Dataset entries:
..........

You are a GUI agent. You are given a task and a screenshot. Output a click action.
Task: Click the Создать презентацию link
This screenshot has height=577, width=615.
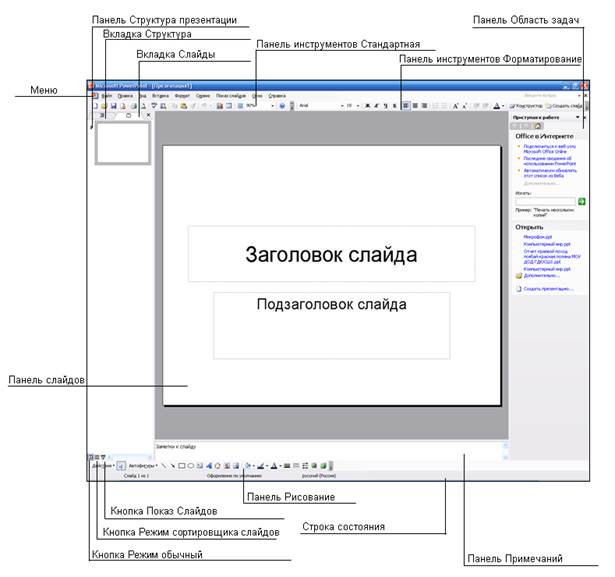549,288
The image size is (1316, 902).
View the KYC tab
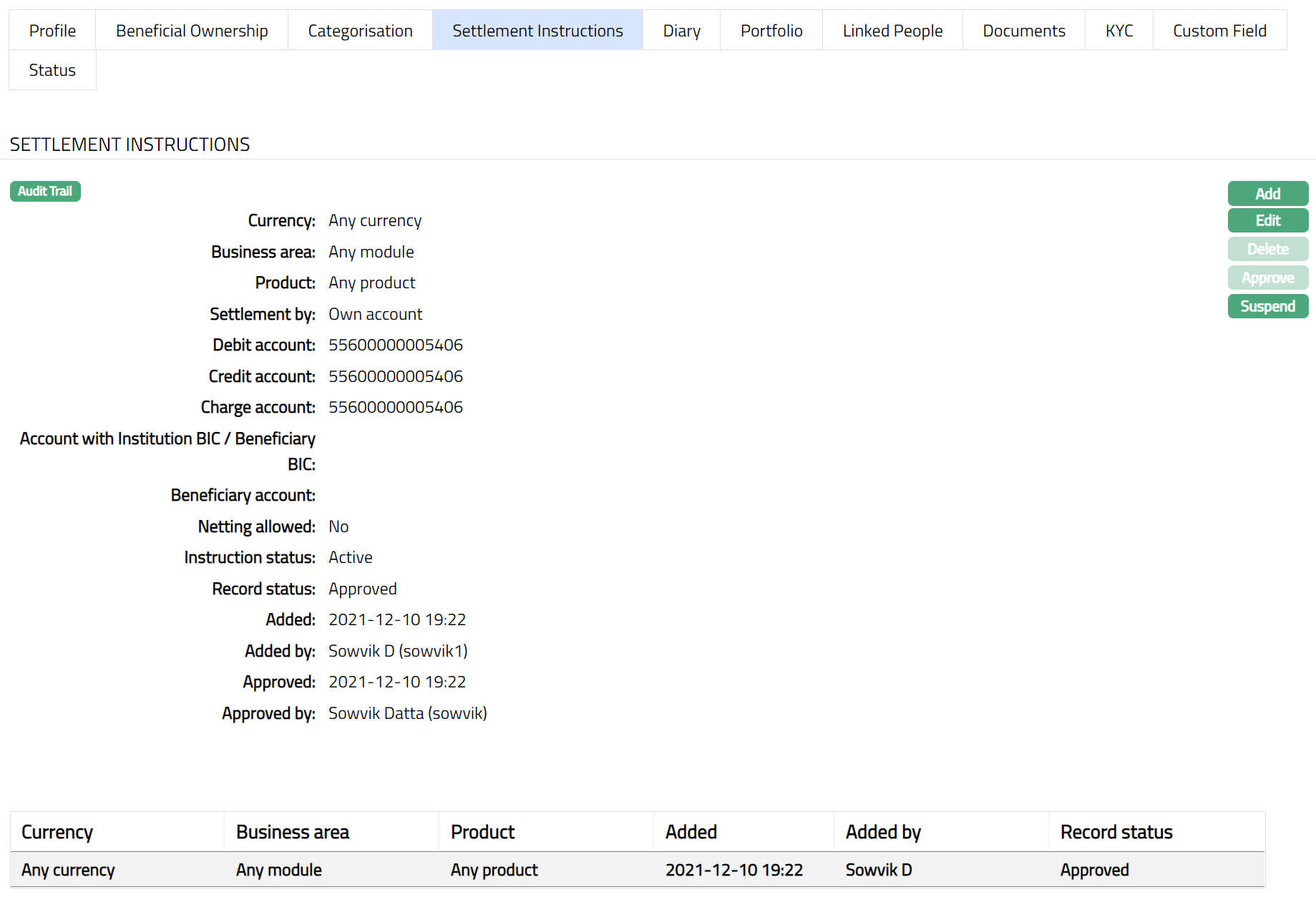[1118, 31]
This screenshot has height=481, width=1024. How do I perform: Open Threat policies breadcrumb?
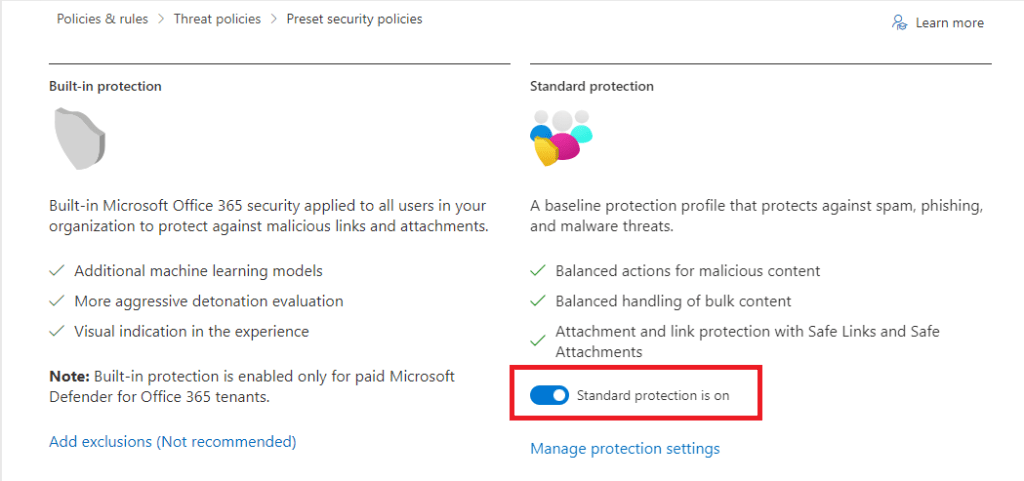[217, 19]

..........

[What needs to be done] Would you provide an exact, picture-free copy of the data above?

[Exercise result]
You are a GUI agent. You are given a task and a screenshot. Output a click action.
Task: Click the Создать презентацию link
This screenshot has height=577, width=615.
549,288
The image size is (1316, 902).
View the KYC tab
[1118, 31]
This screenshot has height=481, width=1024. How do I perform: Open Threat policies breadcrumb?
[217, 19]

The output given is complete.